Warning message: In daisy(Matrix_from_Data, metric = "euclidean", type = list(symm = c(1:ncol(Matrix_from_Data)))) : with mixed variables, metric "gower" is used automatically

...which seems weird to me, since "Matrix_from_Data" is all numeric variables, not mixed variables. Gower might be a fine metric, but I'd like to see how the others impact the clustering. What am I missing?

1

1 Answers

2
votes

Great question.

First, that message is a Warning and not an Error. I'm not personally familiar with daisy, but my ignorant guess is that that particular warning message pops up when you run the function and doesn't do any work to see if the warning is relevant.

Regardless of why that warning appears, one simple way to compare the clustering done by several different distances measures in hierarchical clustering is to plot the dendograms. For simplicity, let's compare the "euclidean" and "binary" distance metrics programmed into dist. You can use ?dist to read up on what the "binary" distance means here.

# When generating random data, always set a seed if you want your data to be reproducible
set.seed(1)
Data <- data.frame(
  X = sample(c(0,1), 10, replace = TRUE),
  Y = sample(c(0,1), 10, replace = TRUE),
  Z = sample(c(0,1), 10, replace = TRUE)
)

# Create distance matrices
mat_euc <- dist(Data, method="euclidean")
mat_bin <- dist(Data, method="binary")

# Plot the dendograms side-by-side
par(mfrow=c(1,2))
plot(hclust(mat_euc))
plot(hclust(mat_bin))

hclust_test

I generally read dendograms from the bottom-up since points lower on the vertical axis are more similar (i.e. less distant) to one another than points higher on the vertical axis.

We can pick up a few things from these plots:

  • 4/6, 5/10, and 7/8 are grouped together using both metrics.

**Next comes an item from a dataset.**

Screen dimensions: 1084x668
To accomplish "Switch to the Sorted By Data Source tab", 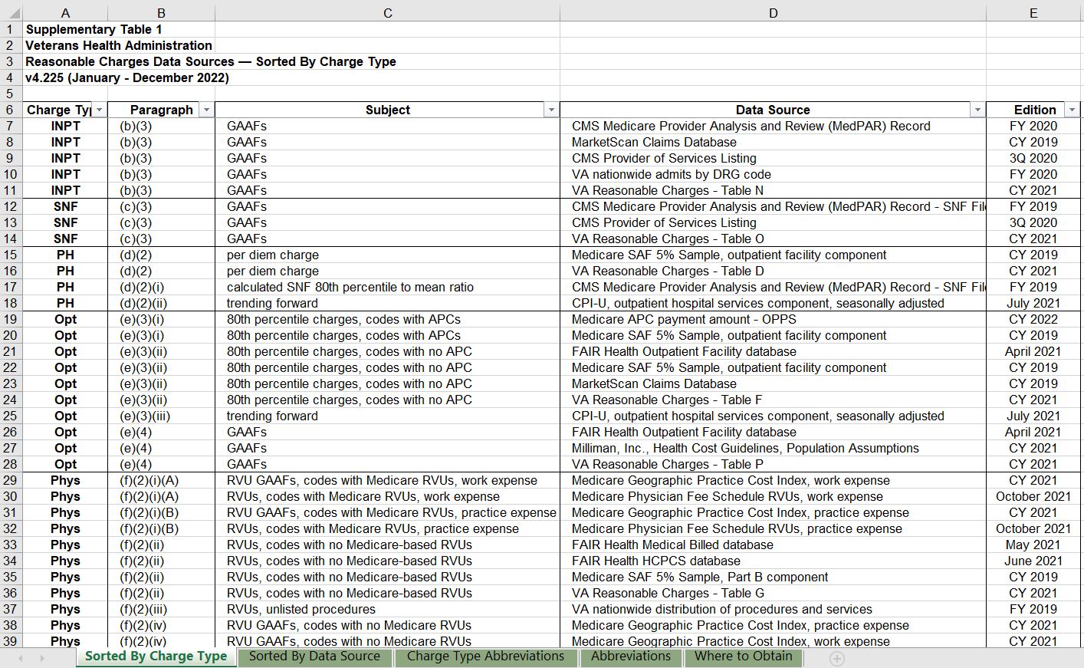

We should hope this is true if the rows are identical :)
  • 3 is most strongly associated with 7/8 for both distance metrics, although the degree of association is a bit stronger in the binary distance as opposed to the Euclidean distance.
  • 1, 2, and 9 have some notably different relationships between the two distance metrics (e.g. 1 is most strongly associated with 2 in Euclidean distance but with 9 in binary distance). It is in situations like this where the choice of distance metric can have a significant impact on the resulting clusters. At this point it pays to go back to your data and understand why there are differences between the distance metrics for these three points.

Also remember that there are different methods of hierarchical clustering (e.g. complete linkage and single linkage), but you can use this same approach to compare the differences between methods as well. See ?hclust for a complete list of methods provided by hclust.

Hope that helps!